To remedy this, all Direct I/O reads that have a checksum verification failure are treated as suspicious. In the event a checksum validation failure occurs for a Direct I/O read, then the I/O request will be reissued though the ARC. This allows for actual validation to happen and removes any possibility of the buffer being manipulated after the I/O has been issued.

Just as with Direct I/O write checksum validation failures, Direct I/O read checksum validation failures are reported though zpool status -d in the DIO columnm. Also the zevent has been updated to have both:

  1. dio_verify_wr -> Checksum verification failure for writes
  2. dio_verify_rd -> Checksum verification failure for reads. This allows for determining what I/O operation was the culprit for the checksum verification failure. All DIO errors are reported only on the top-level VDEV.

Even though FreeBSD can write protect pages (stable pages) it still has the same issue as Linux in department.

This commit updates the following:

  1. Propogates checksum failures for reads all the way up to the top-level VDEV.
  2. Reports errors through zpool status -d as DIO.
  3. Has two zevents for checksum verify errors with Direct I/O. One for read and one for write.
  4. Updates FreeBSD ABD code to also check for ABD_FLAG_FROM_PAGES and handle ABD buffer contents validation the same as Linux.
  5. Moves the declartion of nbytes in zfs_read() to the top of the function and outside of the while loop. This was needed due to a compliation failure in FreeBSD.
  6. Updated manipulate_user_buffer.c to also manipulate a buffer while a Direct I/O read is taking place.

Request: Can you duplicate the Direct I/O text between "Even though FreeBSD" and "one for write.", inclusive? Answer using only the Direct I/O text.

Material supplied:
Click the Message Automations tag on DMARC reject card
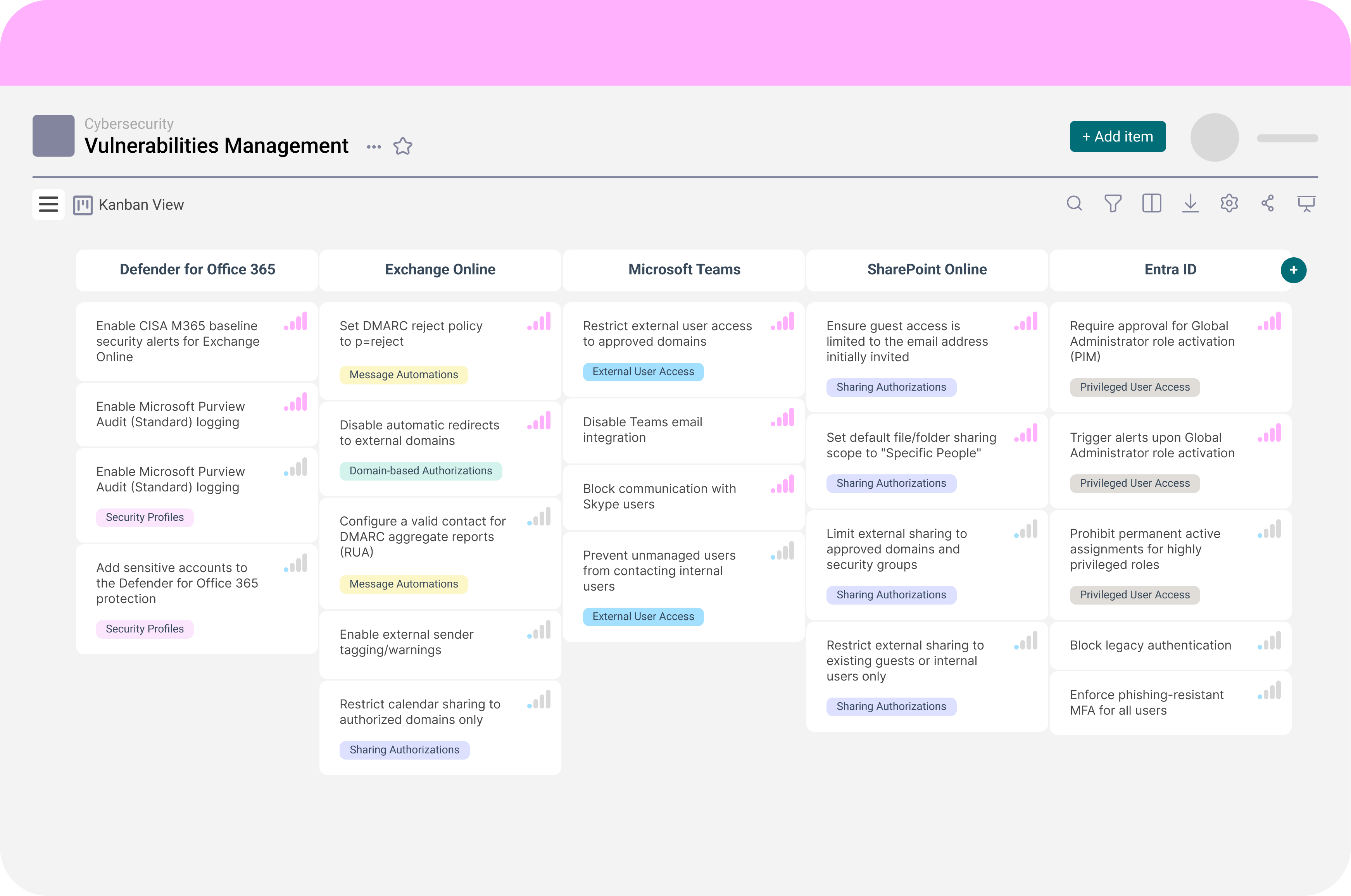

==

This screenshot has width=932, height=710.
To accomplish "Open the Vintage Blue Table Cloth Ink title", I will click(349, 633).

* * *

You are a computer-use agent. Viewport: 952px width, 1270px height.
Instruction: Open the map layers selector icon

Output below:
Even though FreeBSD can write protect pages (stable pages) it still has the same issue as Linux in department.

This commit updates the following:

  1. Propogates checksum failures for reads all the way up to the top-level VDEV.
  2. Reports errors through zpool status -d as DIO.
  3. Has two zevents for checksum verify errors with Direct I/O. One for read and one for write.